En Espagne, l'extrême droite se pose en grand réformateur de l'Europe

Ce dimanche 19 mai, Madrid était l’épicentre de l’extrême droite occidentale à l’invitation de Santiago Abascal, le chef de file de VOX, troisième mouvement au Parlement espagnol. Très fier de pouvoir réunir, à distance ou de façon présentielle, Victor Orban, Marine Le Pen, Giorgia Meloni, ou encore Javier Milei. À quatre jours du coup d’envoi officiel des Européennes du 9 juin, le populisme s’est un meeting pour paradoxalement défendre l’idée d’Europe... à sa façon.

Avec notre correspondant à Madrid, François Musseau

Nous sommes les vrais défenseurs de l’Europe, et eux, ce sont les fossoyeurs de l’Europe. Cette déclaration de Marine Le Pen, à la tribune des arènes de Vistalegre à Madrid, cherchait à prendre le contrepied de ce que l’on imagine.

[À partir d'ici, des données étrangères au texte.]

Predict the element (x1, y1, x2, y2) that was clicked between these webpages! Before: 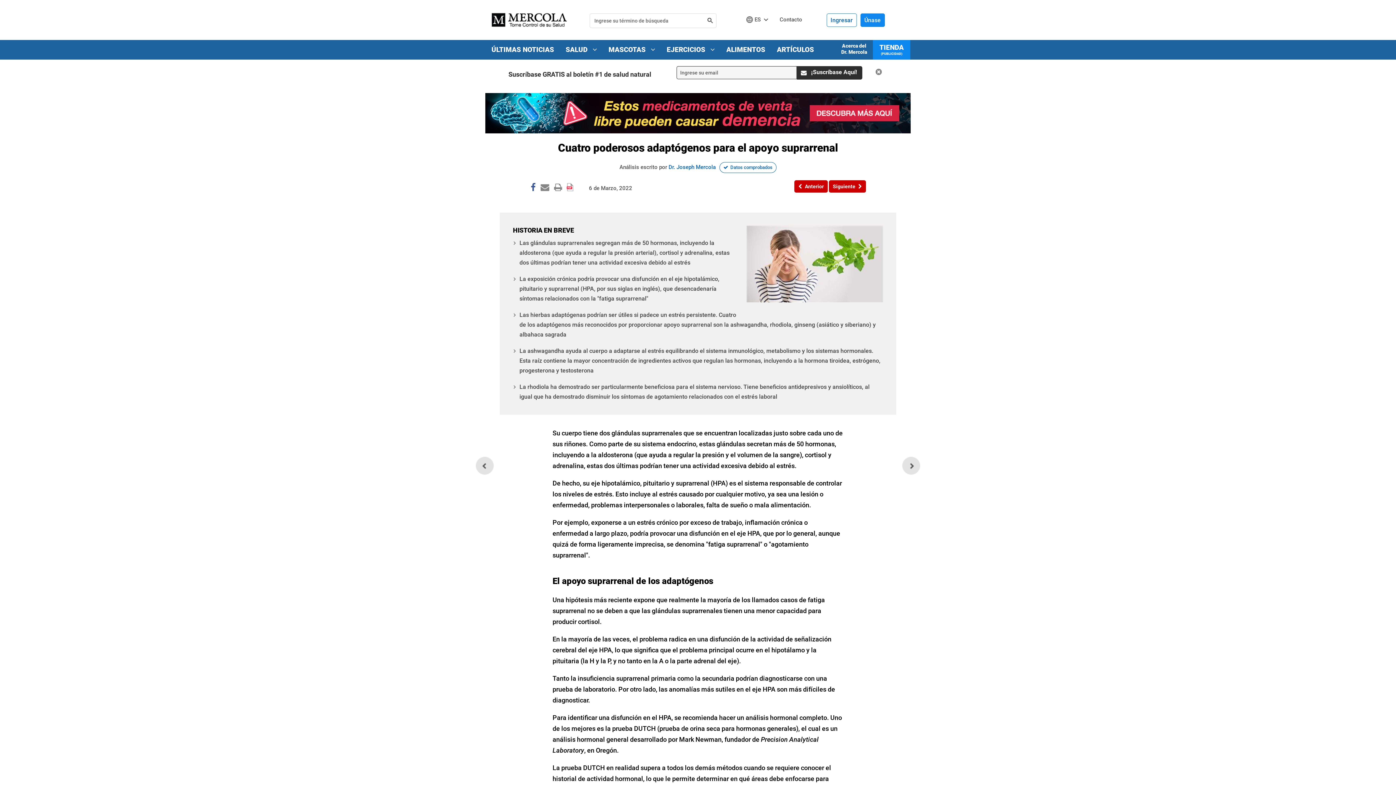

On se souvient que dans la foulée du Brexit britannique, les extrêmes droites du reste de l’Europe défendaient l’idée d’une sortie de l’Union. Or, à en croire les déclarations à Madrid, cela a complètement changé. Certes, la Française Marine Le Pen, l’Italienne Georgia Meloni ou l’Espagnol Santiago Abascal ont dénoncé la bureaucratie européenne, ont dénoncé l’idéologie de gauche qui rongerait ses institutions. Mais, ils ont revendiqué l’Europe, certes une Europe des Nations, une Europe des Peuples, mais à aucun moment, ils n’ont suggéré que cette Union européenne devait disparaître, voire même s’affaiblir.

Reste que, le chef du gouvernement socialiste, Pedro Sánchez, dont le nom a été vitupéré abondamment, voit les choses sous un autre jour, estimant que l'extrême droite cherche en réalité à s’approprier l’Europe pour mieux la détruire.